Let me be clear: I need grace as much as anyone.  One of the ways God ingrained that in me was by helping me be aware of my own failings, and then revealing his breathtaking, unimaginable grace and love for me.  Despite my failings.  So I must remember to show that to others.  That includes, as hard as it is for me to remember, those people who themselves are grace-deficient.  How can they learn grace, if I don't strive to exhibit it?

And if a lack of grace is contagious, how do we combat it?  What is the remedy?  I'm sure there are many, including a deeper understanding of God cultivated by reading more scripture with an open heart, allowing the Spirit to tug at your heart with examples of God's lavish, scandalous, extravagant grace.  The next best thing is to be in the company of those who practice grace.  I said at the beginning that I started this morning with an intention to write an angry, grace-less post, on the same topic.  Thankfully, I went to church first.

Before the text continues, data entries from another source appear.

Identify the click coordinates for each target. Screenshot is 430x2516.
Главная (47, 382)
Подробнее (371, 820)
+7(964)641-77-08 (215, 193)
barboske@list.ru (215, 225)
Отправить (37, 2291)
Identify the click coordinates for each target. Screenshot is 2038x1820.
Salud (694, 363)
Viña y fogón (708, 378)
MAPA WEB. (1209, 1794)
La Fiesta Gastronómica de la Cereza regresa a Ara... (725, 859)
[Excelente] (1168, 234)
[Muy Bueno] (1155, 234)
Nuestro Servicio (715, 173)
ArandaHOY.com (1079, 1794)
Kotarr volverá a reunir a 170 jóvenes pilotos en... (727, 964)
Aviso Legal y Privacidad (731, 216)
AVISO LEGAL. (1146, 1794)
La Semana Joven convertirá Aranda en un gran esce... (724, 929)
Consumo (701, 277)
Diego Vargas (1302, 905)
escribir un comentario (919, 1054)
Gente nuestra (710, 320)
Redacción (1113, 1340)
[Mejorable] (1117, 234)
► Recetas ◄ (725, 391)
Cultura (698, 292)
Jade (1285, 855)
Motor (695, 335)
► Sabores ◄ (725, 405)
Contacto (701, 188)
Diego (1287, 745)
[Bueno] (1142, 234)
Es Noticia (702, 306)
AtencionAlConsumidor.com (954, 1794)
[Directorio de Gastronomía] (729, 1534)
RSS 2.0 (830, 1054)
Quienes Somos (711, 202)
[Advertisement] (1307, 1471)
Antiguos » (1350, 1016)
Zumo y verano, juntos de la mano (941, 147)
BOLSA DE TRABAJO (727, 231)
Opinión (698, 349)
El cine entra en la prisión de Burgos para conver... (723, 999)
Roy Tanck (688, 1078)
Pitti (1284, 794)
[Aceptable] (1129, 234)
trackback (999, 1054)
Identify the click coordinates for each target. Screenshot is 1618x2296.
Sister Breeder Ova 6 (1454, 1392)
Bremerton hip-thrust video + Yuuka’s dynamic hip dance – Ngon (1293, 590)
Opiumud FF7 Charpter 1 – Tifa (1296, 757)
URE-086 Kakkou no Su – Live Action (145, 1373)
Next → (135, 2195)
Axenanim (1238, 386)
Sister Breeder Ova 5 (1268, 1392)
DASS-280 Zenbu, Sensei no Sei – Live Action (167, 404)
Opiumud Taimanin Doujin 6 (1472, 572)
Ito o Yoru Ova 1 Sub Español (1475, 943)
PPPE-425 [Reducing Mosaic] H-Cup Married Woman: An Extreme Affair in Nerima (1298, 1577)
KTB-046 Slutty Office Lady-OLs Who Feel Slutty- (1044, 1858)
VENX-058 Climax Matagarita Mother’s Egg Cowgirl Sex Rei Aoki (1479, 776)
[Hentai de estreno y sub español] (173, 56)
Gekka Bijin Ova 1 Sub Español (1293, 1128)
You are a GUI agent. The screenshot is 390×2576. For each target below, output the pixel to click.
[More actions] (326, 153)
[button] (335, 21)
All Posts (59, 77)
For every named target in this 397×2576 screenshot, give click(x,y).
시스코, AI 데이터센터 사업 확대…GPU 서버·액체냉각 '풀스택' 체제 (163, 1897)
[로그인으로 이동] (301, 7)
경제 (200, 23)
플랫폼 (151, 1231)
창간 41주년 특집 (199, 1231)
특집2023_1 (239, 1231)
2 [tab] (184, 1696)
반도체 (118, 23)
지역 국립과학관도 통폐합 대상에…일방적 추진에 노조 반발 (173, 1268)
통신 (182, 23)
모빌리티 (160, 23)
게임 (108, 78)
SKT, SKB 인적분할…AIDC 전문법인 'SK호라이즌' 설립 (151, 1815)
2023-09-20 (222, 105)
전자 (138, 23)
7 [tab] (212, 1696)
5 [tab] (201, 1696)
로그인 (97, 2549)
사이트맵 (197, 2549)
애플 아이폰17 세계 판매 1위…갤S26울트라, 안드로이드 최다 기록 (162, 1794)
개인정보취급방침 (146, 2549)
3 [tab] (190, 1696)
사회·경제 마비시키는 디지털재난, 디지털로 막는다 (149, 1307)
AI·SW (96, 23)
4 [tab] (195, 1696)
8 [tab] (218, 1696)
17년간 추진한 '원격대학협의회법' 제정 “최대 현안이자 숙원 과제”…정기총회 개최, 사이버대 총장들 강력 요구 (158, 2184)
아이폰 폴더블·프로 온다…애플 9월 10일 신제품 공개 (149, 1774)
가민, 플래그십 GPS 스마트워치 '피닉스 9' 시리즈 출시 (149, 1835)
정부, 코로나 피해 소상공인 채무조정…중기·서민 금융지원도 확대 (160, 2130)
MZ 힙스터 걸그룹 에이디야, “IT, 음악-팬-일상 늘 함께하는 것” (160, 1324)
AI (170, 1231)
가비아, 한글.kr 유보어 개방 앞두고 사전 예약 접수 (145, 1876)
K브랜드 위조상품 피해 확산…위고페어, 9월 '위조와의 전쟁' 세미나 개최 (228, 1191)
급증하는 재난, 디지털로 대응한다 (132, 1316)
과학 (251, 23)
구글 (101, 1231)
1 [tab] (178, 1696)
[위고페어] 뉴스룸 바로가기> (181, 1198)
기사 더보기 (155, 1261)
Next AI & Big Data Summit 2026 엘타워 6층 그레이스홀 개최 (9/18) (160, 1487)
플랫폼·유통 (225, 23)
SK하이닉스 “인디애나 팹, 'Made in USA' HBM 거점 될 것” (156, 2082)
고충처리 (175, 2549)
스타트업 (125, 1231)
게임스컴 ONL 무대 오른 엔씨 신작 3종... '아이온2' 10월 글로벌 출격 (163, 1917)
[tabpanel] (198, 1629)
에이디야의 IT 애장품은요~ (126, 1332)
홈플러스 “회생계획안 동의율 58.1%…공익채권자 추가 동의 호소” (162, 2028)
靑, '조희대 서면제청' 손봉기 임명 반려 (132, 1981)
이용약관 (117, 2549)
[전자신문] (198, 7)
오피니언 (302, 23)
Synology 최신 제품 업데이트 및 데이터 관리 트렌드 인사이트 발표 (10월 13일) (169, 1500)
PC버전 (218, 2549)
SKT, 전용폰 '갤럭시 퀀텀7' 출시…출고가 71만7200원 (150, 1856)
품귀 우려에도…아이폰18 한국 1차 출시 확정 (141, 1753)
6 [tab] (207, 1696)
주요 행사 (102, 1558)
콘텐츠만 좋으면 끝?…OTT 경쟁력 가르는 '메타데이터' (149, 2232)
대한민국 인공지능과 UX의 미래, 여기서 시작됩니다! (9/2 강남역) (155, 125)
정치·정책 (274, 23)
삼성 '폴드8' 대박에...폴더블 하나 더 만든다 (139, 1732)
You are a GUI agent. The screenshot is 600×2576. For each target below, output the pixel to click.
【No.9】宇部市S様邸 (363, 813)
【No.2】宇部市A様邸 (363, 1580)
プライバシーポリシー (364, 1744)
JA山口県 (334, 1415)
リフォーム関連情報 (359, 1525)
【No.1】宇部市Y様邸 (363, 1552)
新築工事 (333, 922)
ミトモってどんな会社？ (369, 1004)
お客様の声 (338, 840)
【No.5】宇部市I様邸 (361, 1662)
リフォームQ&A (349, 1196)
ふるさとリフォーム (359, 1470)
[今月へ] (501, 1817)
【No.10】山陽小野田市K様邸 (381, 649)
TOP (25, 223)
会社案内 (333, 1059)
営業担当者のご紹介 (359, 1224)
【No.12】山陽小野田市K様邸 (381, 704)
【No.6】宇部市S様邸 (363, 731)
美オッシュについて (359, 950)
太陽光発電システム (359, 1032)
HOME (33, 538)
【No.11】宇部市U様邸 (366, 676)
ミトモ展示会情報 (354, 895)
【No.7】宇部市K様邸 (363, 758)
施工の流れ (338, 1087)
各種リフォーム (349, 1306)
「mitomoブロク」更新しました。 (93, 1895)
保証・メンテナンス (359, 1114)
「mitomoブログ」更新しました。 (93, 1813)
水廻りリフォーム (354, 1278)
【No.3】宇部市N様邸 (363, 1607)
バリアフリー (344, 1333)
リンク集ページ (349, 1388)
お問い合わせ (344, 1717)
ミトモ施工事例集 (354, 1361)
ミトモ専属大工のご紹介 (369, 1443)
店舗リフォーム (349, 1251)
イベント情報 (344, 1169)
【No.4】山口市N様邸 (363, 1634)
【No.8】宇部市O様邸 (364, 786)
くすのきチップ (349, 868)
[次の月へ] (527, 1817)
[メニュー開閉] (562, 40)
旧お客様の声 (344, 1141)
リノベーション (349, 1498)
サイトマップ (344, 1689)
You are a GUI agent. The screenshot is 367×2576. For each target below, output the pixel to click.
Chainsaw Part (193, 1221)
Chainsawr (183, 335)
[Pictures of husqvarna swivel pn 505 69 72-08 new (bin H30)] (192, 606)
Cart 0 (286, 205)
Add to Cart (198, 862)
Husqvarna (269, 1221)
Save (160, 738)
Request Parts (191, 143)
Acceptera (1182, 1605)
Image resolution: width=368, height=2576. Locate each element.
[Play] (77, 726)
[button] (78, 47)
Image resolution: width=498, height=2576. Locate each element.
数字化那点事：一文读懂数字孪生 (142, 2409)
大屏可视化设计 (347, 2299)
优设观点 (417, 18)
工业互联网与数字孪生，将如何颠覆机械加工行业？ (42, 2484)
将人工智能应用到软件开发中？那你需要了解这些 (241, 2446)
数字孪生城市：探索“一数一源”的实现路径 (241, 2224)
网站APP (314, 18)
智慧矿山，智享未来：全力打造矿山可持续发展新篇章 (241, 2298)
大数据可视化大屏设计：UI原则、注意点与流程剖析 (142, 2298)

I am deeply and profoundly grateful for Gateway Church in Austin.  It's brought a lot of much needed healing into my life and is one of the things that keeps me from becoming a total cynic and giving up on the church altogether (not God, mind you, just the church).  Knowing that there are honest Christians out there like me, wrestling with faith and trying to live it out authentically--it keeps me going.   And that's why I write, too, to encourage others like me to keep going.  We have to keep going.  We have to keep up vitamin G, and work together to help God's kingdom come & will be done on earth as it is in Heaven.